§ DATA RECORDS
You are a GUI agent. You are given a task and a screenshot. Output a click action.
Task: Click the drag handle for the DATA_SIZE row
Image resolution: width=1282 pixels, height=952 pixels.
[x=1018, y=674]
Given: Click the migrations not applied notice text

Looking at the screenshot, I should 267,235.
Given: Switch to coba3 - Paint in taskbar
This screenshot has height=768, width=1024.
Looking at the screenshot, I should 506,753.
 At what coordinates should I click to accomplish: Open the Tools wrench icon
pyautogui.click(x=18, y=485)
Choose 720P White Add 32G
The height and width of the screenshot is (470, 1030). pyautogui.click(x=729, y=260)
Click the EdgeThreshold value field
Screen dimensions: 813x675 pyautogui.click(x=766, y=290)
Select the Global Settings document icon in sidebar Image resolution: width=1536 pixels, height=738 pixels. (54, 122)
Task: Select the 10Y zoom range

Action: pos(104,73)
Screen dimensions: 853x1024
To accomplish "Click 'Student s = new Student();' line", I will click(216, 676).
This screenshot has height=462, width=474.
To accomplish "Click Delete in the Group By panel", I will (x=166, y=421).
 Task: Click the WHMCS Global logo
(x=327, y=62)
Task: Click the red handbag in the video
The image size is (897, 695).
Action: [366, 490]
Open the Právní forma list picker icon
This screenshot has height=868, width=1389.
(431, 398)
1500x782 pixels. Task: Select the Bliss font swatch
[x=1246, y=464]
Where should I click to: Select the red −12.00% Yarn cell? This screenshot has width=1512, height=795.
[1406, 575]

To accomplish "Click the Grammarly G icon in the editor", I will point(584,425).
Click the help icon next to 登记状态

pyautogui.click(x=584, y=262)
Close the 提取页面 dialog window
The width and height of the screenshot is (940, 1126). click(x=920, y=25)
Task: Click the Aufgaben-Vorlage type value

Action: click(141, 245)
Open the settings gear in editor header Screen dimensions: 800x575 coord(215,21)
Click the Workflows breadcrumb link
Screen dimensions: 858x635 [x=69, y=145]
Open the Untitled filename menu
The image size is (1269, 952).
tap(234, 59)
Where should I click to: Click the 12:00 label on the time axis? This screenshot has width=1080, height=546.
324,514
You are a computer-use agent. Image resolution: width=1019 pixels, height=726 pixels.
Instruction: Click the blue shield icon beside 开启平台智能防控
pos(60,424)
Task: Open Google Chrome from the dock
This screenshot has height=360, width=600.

§ EXERCISE BRIEF
Returned text must match every record word for word.

§ ANSWER BELOW
You are a GUI agent. You are given a task and a screenshot. Output a click action.
Task: Click the drag handle for the DATA_SIZE row
Image resolution: width=1282 pixels, height=952 pixels.
[x=1018, y=674]
Given: Click the migrations not applied notice text

Looking at the screenshot, I should 267,235.
Given: Switch to coba3 - Paint in taskbar
This screenshot has height=768, width=1024.
Looking at the screenshot, I should 506,753.
 At what coordinates should I click to accomplish: Open the Tools wrench icon
pyautogui.click(x=18, y=485)
Choose 720P White Add 32G
The height and width of the screenshot is (470, 1030). pyautogui.click(x=729, y=260)
Click the EdgeThreshold value field
Screen dimensions: 813x675 pyautogui.click(x=766, y=290)
Select the Global Settings document icon in sidebar Image resolution: width=1536 pixels, height=738 pixels. (54, 122)
Task: Select the 10Y zoom range

Action: pos(104,73)
Screen dimensions: 853x1024
To accomplish "Click 'Student s = new Student();' line", I will click(216, 676).
This screenshot has height=462, width=474.
To accomplish "Click Delete in the Group By panel", I will (x=166, y=421).
 Task: Click the WHMCS Global logo
(x=327, y=62)
Task: Click the red handbag in the video
The image size is (897, 695).
Action: [366, 490]
Open the Právní forma list picker icon
This screenshot has height=868, width=1389.
(431, 398)
1500x782 pixels. Task: Select the Bliss font swatch
[x=1246, y=464]
Where should I click to: Select the red −12.00% Yarn cell? This screenshot has width=1512, height=795.
[1406, 575]

To accomplish "Click the Grammarly G icon in the editor", I will point(584,425).
Click the help icon next to 登记状态

pyautogui.click(x=584, y=262)
Close the 提取页面 dialog window
The width and height of the screenshot is (940, 1126). click(x=920, y=25)
Task: Click the Aufgaben-Vorlage type value

Action: click(141, 245)
Open the settings gear in editor header Screen dimensions: 800x575 coord(215,21)
Click the Workflows breadcrumb link
Screen dimensions: 858x635 [x=69, y=145]
Open the Untitled filename menu
The image size is (1269, 952).
tap(234, 59)
Where should I click to: Click the 12:00 label on the time axis? This screenshot has width=1080, height=546.
324,514
You are a computer-use agent. Image resolution: width=1019 pixels, height=726 pixels.
Instruction: Click the blue shield icon beside 开启平台智能防控
pos(60,424)
Task: Open Google Chrome from the dock
This screenshot has height=360, width=600.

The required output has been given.